This afternoon, I decided to chill with Dr. Phil. The episode today was about people who need to get a job and move out.
In one case, the young couple were living with her parents after he’d been fired from his job as a prison guard–for smuggling drugs to inmates. Now he’s not working at all because with his record he can’t get a “good” job and he thinks that working at a minimum wage job is beneath him.
To begin with, one has to wonder if anything is really beneath him since it’s kind of his own fault that he got in this strait.

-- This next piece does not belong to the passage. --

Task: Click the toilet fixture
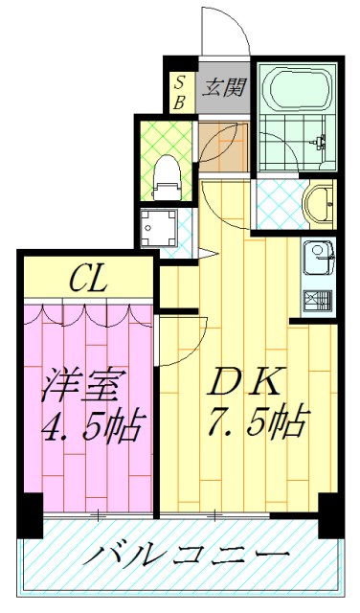click(167, 173)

I understand someone holding out for a job they’re better qualified for when they have a financial cushion. When my dad lost his job about 10 years ago, he got a good severance package (1 year’s pay) and thus had time to look for another job. Fortunately, he worked hard on the job search and did find another position.
On the other hand, if you ran out of savings and couldn’t find a job in your field–would you consider some kind of work beneath you? (besides anything immoral, anyway–scamming and certain sex-related jobs and the like or being a hired killer…yeah, there’s a list but it doesn’t include McDonald’s.)
Dr. Phil tried to convince this guy that making $7 or $8 an hour is better than making $0 an hour.
Thoughts about work:
- Any job gives you a chance to practice personal development. You may have heard the story of the Three Stonecutters. You may not be able to be the one who says that he’s building a cathedral, but maybe you can say “I am a stone cutter and I am cutting stones to earn money to support my family.” It’s a start.
- Any job that pays money, well, pays money. Simplistic, but something is better than nothing.
- Having a job is psychologically comforting–not working can take a heavy toll on one’s psyche.
- Superiority or inferiority has much more to do with how you treat people than what you do. There have been some leaders of entire nations who were also, well, Hitler or Stalin or Amin. And I’ve worked under really great people as cleaning staff.
It may be impossible to live and support people on minimum wage. But you have to start somewhere. I don’t think it’s quite fair to say that a certain job is beneath you.